June 15, 2011


“The further science progresses, the more man is bound to ponder the purpose of his own existence.”  Amin Maalouf  20th-21st century

Since the beginning of written records, we have evidence of men and women asking “the big question” regarding the meaning of their individual lives.  The point of human existence is still debated and explored today in college classrooms, living rooms and even from bar stools around the world.  The “great thinkers”  throughout history, along with everyday thinkers such as myself, have asked the same question for thousands of years. 

In the modern world, advances in the technology arena appear to be occurring at a more rapid rate than those in the scientific world, but the case may be made that it’s simply a matter of public opinion and publicity, since the common citizens among us generally pay more attention to the newest gadget available, than we do to scientific studies and their results.  Yet, I believe that as we add the latest models of smart phones, tablets, and readers to our lists of technological tools, we concurrently seek out ways to use those advances to explain and express our individual “state of being”.  My Facebook comments, Ipod playlist, and Pinterest Boards allow others to see what I think, what I like, and basically what I believe my purpose to be. 
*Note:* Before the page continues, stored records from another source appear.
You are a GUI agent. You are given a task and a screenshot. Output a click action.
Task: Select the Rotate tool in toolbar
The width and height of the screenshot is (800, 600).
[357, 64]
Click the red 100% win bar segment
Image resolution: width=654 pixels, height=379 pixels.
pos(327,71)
Sacred, ancient writings from a variety of religious faiths propose being fruitful and multiplying as one of the basic reasons for human existence.  Adam, Eve, you, and I haven’t been satisfied with stopping there though.  The “then what ? and why ?” question has been asked universally, through the ages.  But, are we asking it more now than our ancestors did?  Yes, I believe we are. With each scientific discovery and breakthrough, we are faced anew with the truly marvelous, complicated, and mysterious nature of life.  From the genomes of simple organisms to the human genome project, scientists have mapped out blueprints that will help bring about a multitude of advances in an array of fields for years to come.  With each discovery ,we as thinkers uncover new connections and develop new questions about how to use those  findings.  Our inquisitive nature, our human ability to reason, that which separates us from all other species, is what leads us to ask the questions.  If we ever cease asking questions about life in the past, present, or future we as individuals will cease to evolve.  And then what?  I’ll borrow a quote from Miss Scarlett in “Gone With the Wind and say, “I can’t think about that now.  If I do, I’ll go crazy.  I’ll think about that tomorrow.”